**Direction**
Extract the records starting at the line that contains "Estate [632, 960]" and ending at the line that contains "see is located at coordinates (535, 98).", reproducing them exactly and including both end lines.

____________________

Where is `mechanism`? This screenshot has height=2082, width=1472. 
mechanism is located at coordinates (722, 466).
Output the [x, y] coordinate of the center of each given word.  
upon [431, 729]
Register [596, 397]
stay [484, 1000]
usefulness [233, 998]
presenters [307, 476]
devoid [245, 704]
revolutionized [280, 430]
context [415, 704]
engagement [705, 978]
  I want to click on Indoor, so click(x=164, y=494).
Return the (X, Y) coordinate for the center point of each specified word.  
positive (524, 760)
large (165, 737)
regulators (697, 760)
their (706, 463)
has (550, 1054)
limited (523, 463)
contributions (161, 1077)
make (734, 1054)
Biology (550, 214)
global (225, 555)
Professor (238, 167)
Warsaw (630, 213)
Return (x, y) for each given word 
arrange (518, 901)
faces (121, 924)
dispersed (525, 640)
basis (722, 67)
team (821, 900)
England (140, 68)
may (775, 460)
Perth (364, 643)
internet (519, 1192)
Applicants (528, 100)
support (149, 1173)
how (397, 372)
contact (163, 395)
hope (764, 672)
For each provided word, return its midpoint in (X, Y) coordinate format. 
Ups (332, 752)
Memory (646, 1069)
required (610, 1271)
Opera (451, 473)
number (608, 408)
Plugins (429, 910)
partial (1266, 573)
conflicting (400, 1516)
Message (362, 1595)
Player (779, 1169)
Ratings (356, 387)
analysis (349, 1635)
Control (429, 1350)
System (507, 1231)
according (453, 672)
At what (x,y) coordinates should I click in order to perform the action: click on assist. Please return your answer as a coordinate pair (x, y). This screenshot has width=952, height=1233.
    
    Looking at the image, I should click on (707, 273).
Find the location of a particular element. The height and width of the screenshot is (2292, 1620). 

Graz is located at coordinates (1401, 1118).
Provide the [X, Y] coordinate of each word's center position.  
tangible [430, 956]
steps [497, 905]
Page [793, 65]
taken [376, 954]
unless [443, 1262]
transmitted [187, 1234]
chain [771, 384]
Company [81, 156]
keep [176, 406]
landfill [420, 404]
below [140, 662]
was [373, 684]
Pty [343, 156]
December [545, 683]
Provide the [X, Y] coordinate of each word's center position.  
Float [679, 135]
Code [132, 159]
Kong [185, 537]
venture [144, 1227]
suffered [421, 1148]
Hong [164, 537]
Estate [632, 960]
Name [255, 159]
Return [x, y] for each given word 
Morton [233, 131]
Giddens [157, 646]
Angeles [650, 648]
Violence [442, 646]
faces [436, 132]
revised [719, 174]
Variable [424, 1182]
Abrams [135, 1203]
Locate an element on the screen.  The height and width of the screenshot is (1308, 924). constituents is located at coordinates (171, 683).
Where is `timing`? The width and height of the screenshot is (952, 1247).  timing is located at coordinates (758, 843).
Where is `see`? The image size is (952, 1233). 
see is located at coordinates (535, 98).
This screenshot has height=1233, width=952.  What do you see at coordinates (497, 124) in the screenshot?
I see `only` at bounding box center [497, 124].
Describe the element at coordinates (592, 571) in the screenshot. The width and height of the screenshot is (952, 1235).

____________________

**Task answer**
Estate [632, 960]
Name [255, 159]
Return [x, y] for each given word 
Morton [233, 131]
Giddens [157, 646]
Angeles [650, 648]
Violence [442, 646]
faces [436, 132]
revised [719, 174]
Variable [424, 1182]
Abrams [135, 1203]
Locate an element on the screen.  The height and width of the screenshot is (1308, 924). constituents is located at coordinates (171, 683).
Where is `timing`? The width and height of the screenshot is (952, 1247).  timing is located at coordinates (758, 843).
Where is `see`? The image size is (952, 1233). 
see is located at coordinates (535, 98).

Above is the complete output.